If you know anything at all about Pollock the artist then you probably know he died famously in a one car crash, aged 44, in August of 1956. He’s mentioned in the same breath with other famous mavericks who likewise died in car accidents, Tom Mix, Steve Prefontaine and (need I even say it?) James Dean. Yet what sets Pollock’s death apart from those others was that he didn’t die alone. He had two women with him, his mistress, who survived, and her friend Edith Metzger, who did not.

That Pollock was drunk, that Ms Metzger became terrified of his recklessness and repeatedly screamed for him to stop – at one point actually exiting the car and then being coaxed back in with intimidation and threats – certainly does not militate in Pollock’s favor. Had Jackson Pollock survived the crash he almost certainly would have been tried for second degree murder. He was rescued from this inglorious consequence by dying himself.

Yet this part of the Pollock story is seldom told, and whenever it is, it is usually told with a dispassionate and baffling absence of moral denunciation. Men of accomplishment are often forgiven their sins, sometimes even if their sins include murder, (and let’s face it, it’s usually men.) Ordinary murderers are justly treated like the scum they are. Why are some murderers (and other kinds of evildoers) too frequently immune because of their fame or status? The artist Caravaggio murdered a man in cold blood with a sword, yet he remains, in our minds, a great artist. Why?
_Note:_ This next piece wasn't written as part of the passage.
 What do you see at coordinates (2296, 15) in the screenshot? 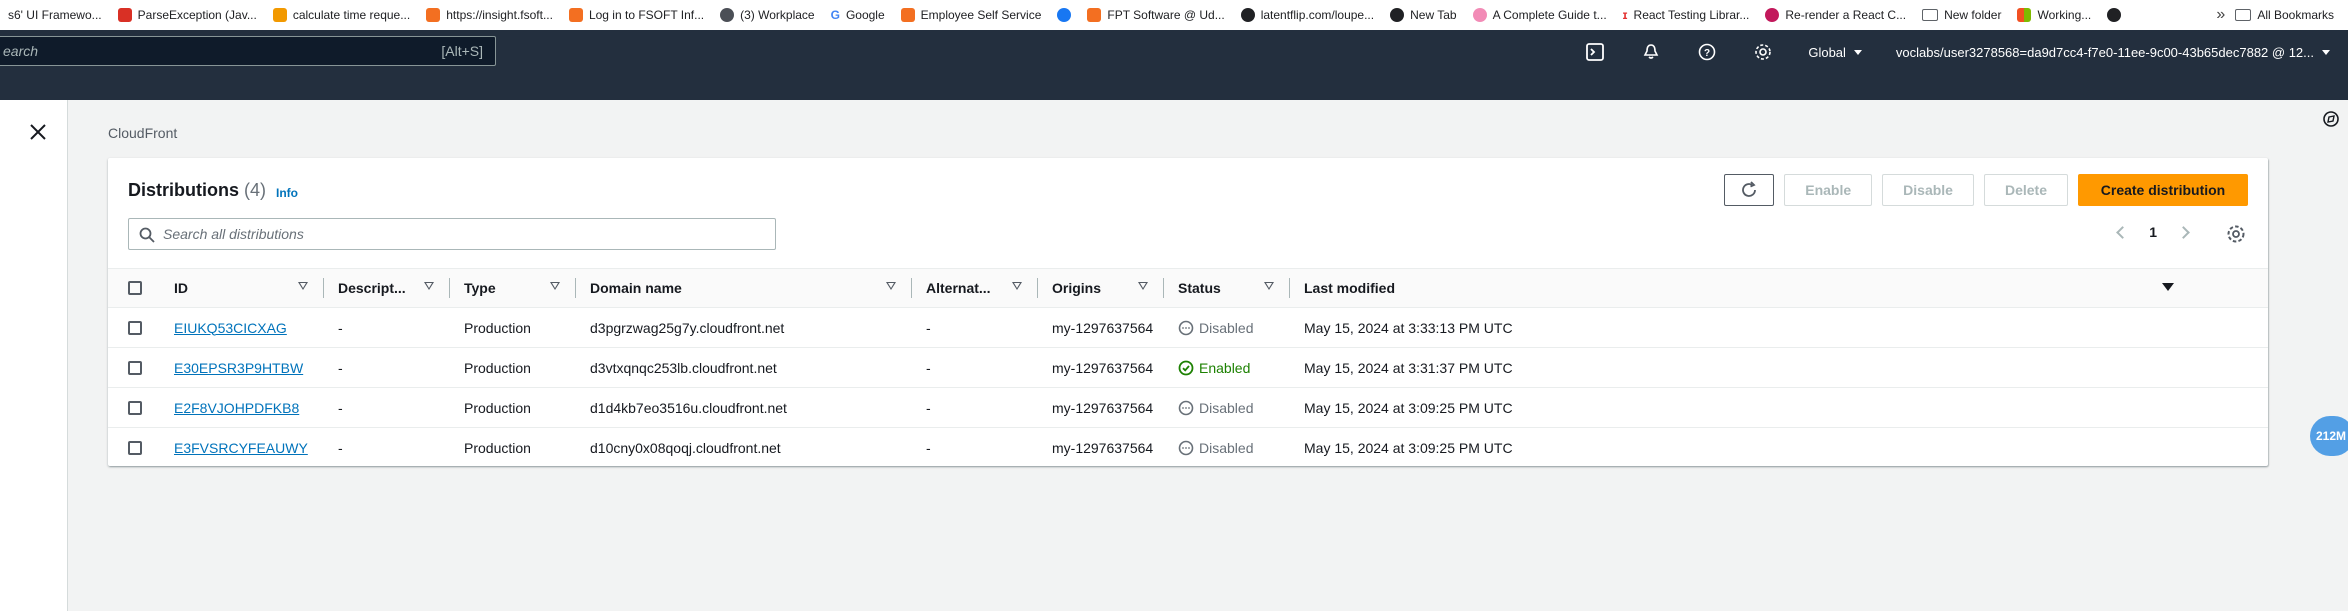
I see `all-bookmarks-label: All Bookmarks` at bounding box center [2296, 15].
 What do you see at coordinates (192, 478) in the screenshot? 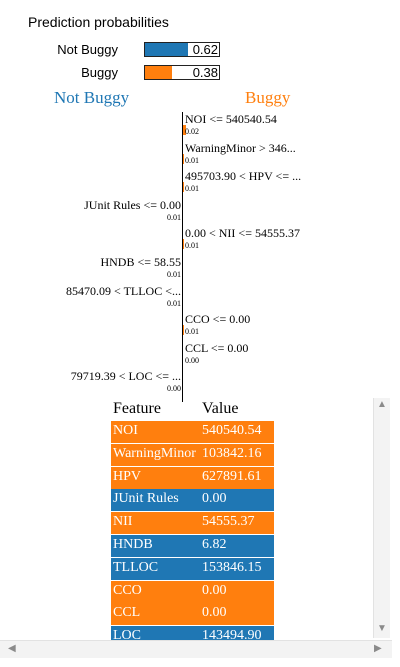
I see `table-row: HPV 627891.61` at bounding box center [192, 478].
Why, for instance, does the word “reverend” in front of a name so often miraculously transform its wearer from a rogue, into a person whose opinions and values we are expected to take seriously, when he’d be more at home screaming on a street corner and holding a tin cup? Why are titles moral antiseptics, like “chairman,” “prime minister” or “president?” Why do we so frequently let these bastards off the hook?

When Donald Trump arranged to meet Kim Jong Un in a “hastily arranged” photo op at the DMZ in North Korea, why did no one in the press seem to care that Kim had previously ordered the execution of five envoys after his Hanoi summit with Trump had not gone well? Clearly Trump didn’t care, nor did he mention it as a condition of his DMZ meet up. Kim Jong Un murdered them because he needed someone to blame. Will Kim’s guards, who roughed up Stephanie Grisham, Trump’s latest press secretary, die because they “embarrassed” the murdering little tyrant in an overzealous contretemps, as he again needs someone to blame? If they do will anyone notice or care?

It’s as though we are unable to apply the full weight of our moral judgement on a person unless he or she is labelled appropriately. We had no problem judging Charles Manson as a murdering criminal reprobate when he was alive, as he was labelled such. But Vladimir Putin has murdered far more people than Charlie Manson ever did in his wildest fantasies, yet our press and people and politicians still continue to think of him as the president of Russia, and not the murdering criminal reprobate that he truly is.

Tucker Carlson said leadership means killing people. But this is nonsense on its face. No one in a free Democracy need ever die due to the action or inaction of government. Death meted out by volition or mistake is the stuff of totalitarianism. It’s hidden in euphemism, and it begins with “regrettable” deaths of children in concentration camps.

Make no mistake, though they are encrusted with honors and lauded with titles and saluted by color guards, a murderer is a murderer. Donald Trump’s favorite people are murderers and he’s in training with them. And already we, many of us, are hypnotized by the same apparatus that legitimizes murderers. We are accomplished fools who are used to being fooled, and it needs to stop. It’s time to start calling murderers, murderers.